> **DATA LISTING**

+ + + + +

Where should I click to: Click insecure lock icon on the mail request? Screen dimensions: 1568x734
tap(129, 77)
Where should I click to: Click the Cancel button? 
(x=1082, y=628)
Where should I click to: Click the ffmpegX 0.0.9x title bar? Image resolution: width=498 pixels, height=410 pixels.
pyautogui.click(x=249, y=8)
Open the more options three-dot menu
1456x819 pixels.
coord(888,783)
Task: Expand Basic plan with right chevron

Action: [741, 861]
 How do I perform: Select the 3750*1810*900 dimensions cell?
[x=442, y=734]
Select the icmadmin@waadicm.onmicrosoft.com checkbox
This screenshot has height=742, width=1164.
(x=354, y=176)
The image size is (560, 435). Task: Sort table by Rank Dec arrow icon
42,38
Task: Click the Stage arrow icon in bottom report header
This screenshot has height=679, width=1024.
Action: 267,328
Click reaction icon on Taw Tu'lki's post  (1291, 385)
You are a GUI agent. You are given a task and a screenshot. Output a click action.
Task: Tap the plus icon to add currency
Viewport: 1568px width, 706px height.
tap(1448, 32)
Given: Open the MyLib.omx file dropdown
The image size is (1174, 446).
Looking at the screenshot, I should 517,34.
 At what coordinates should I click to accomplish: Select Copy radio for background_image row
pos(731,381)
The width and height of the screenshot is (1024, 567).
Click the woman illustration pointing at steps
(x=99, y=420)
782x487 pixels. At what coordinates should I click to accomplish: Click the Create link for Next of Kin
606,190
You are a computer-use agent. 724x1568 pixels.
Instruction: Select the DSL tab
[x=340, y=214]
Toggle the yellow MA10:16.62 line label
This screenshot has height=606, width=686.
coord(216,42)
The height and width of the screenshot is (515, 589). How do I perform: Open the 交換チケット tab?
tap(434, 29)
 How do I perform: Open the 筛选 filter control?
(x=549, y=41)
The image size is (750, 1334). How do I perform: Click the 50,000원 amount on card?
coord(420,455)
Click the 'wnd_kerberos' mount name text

+ + + + +

> **WORK ITEM**
A copy of each line above that holds the word "agent" is the expected answer.

> **ANSWER TO THIS PROBLEM**
You are a GUI agent. You are given a task and a screenshot. Output a click action.
You are a computer-use agent. 724x1568 pixels.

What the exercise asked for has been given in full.